“Slowed down to six, sir,” replied young Halstead, punctuating his reply by sounding the auto whistle.
“That’s a wise speed, captain,” nodded the owner. “I haven’t been in as thick a fog as this all season.”
“Are you going to stay here a little while, sir?” queried Tom.
“Why? Anything I can do for you?”
“You might sound the whistle, every thirty seconds, sir, if you will. That will give me a much better chance to pay heed to the lookouts.”
“All right, captain,” laughed the owner, drawing out a handsome watch. “If I make the intervals forty, instead of thirty seconds, put me in irons as soon as you like.”

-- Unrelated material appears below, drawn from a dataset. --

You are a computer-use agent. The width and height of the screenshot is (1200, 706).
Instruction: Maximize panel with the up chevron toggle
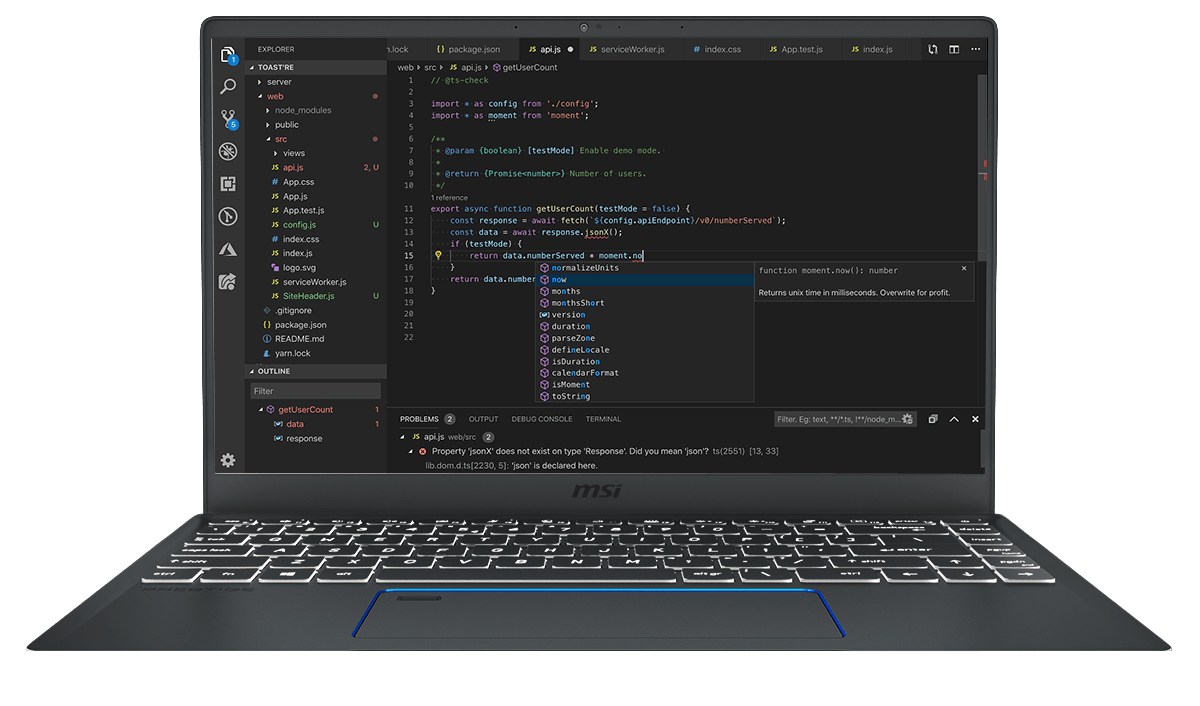[954, 420]
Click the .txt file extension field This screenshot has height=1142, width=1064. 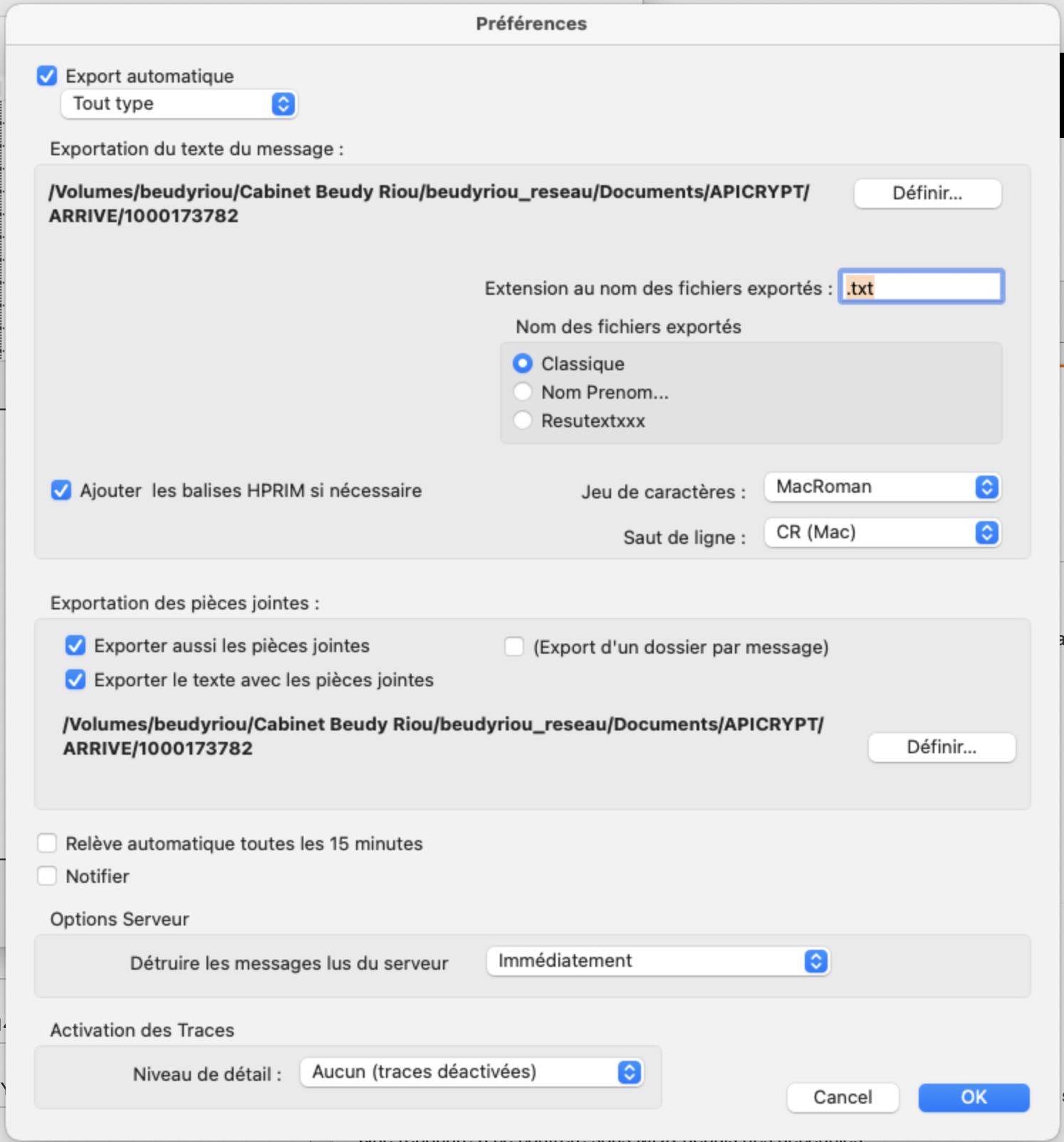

Captain Tom smiled, but made no other reply. All the young sailing master’s attention was centered on the work in hand. There is nothing at all like play about handling a sixty-foot craft in such a fog. As the incident just closed had shown, there are other lives than those of one’s own sailing party that are at stake in a possible collision in the fog.
“Are you going to try to keep out in this fog, sir?” asked Halstead, some two minutes later.
“Yes,” came the owner’s decisive answer. “Though Moddridge doesn’t appear to think so, it is well worth while to risk big stakes on a meeting with the big ‘Kaiser Wilhelm.’ It may be worth a small fortune to me.”
“There are times when money doesn’t mean much to me,” put in Eben Moddridge, who had followed his friend up to the bridge deck, which, on the “Rocket,” instead of being forward, was somewhat abaft of amidships.